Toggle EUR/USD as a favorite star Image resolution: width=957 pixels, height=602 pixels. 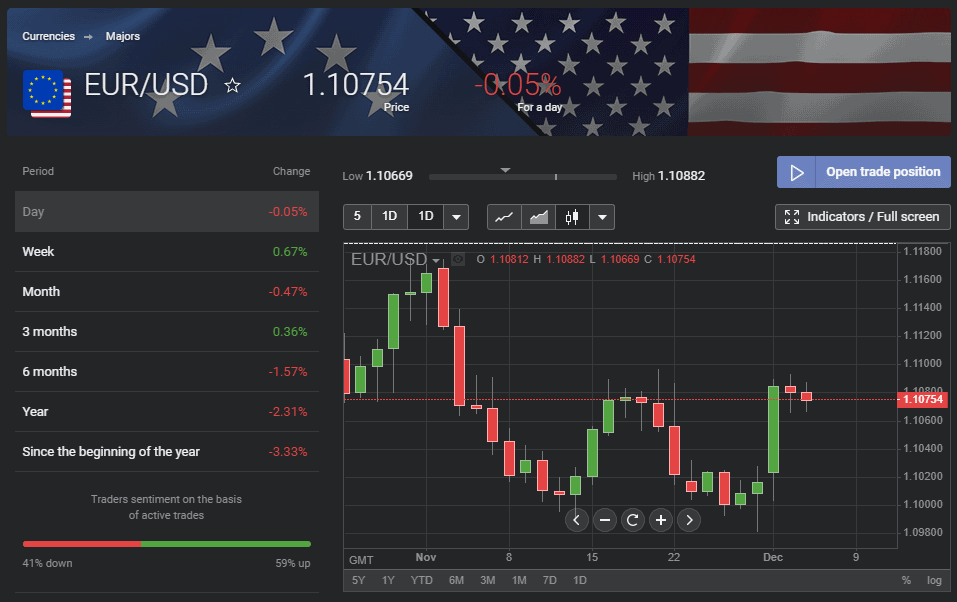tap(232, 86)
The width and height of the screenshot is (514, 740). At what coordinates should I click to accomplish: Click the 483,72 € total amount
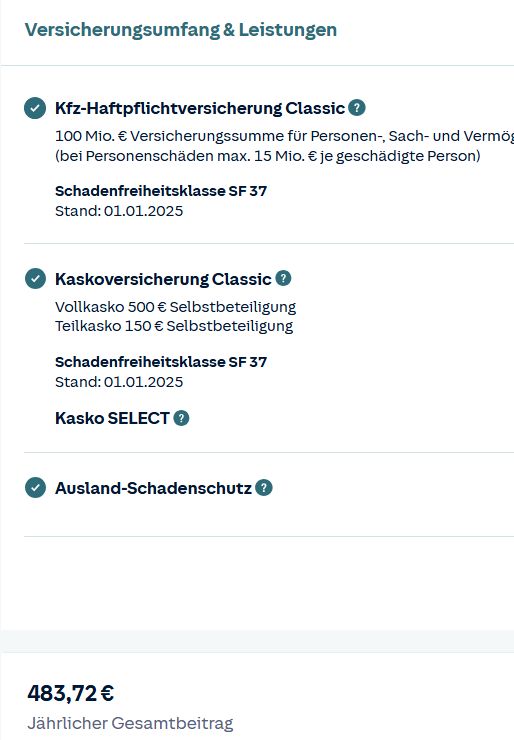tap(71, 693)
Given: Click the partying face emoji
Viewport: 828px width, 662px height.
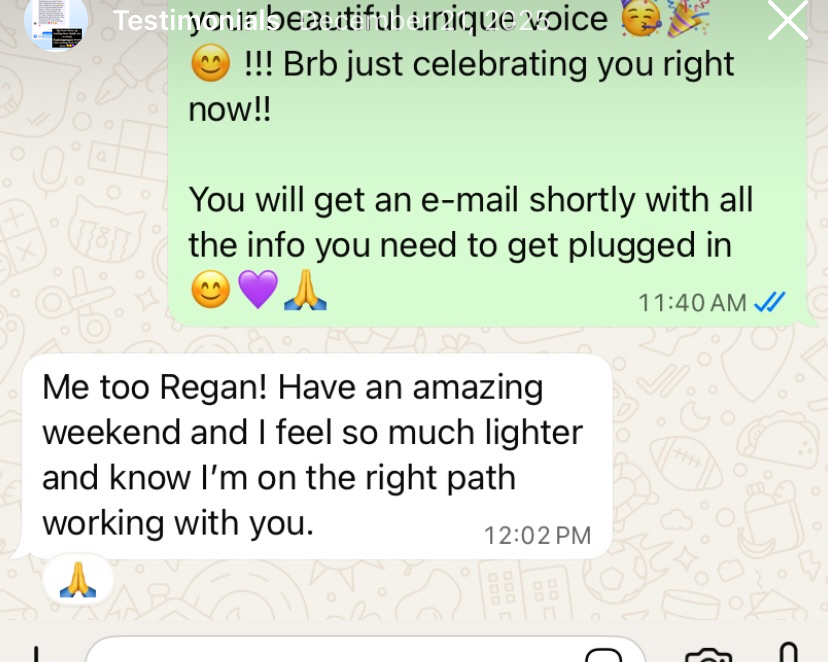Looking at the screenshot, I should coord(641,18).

* * *

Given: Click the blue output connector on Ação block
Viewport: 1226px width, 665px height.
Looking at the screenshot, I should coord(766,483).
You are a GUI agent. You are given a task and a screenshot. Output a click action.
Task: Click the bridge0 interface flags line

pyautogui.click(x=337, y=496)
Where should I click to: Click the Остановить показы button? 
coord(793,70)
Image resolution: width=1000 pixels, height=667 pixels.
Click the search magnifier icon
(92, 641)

Work request: Restate word for word the entries above, starting at the line with "Given: Click the blue" and ending at the line with "You are a GUI", inclusive, and no others.

Response to the task:
Given: Click the blue output connector on Ação block
Viewport: 1226px width, 665px height.
Looking at the screenshot, I should coord(766,483).
You are a GUI agent. You are given a task and a screenshot. Output a click action.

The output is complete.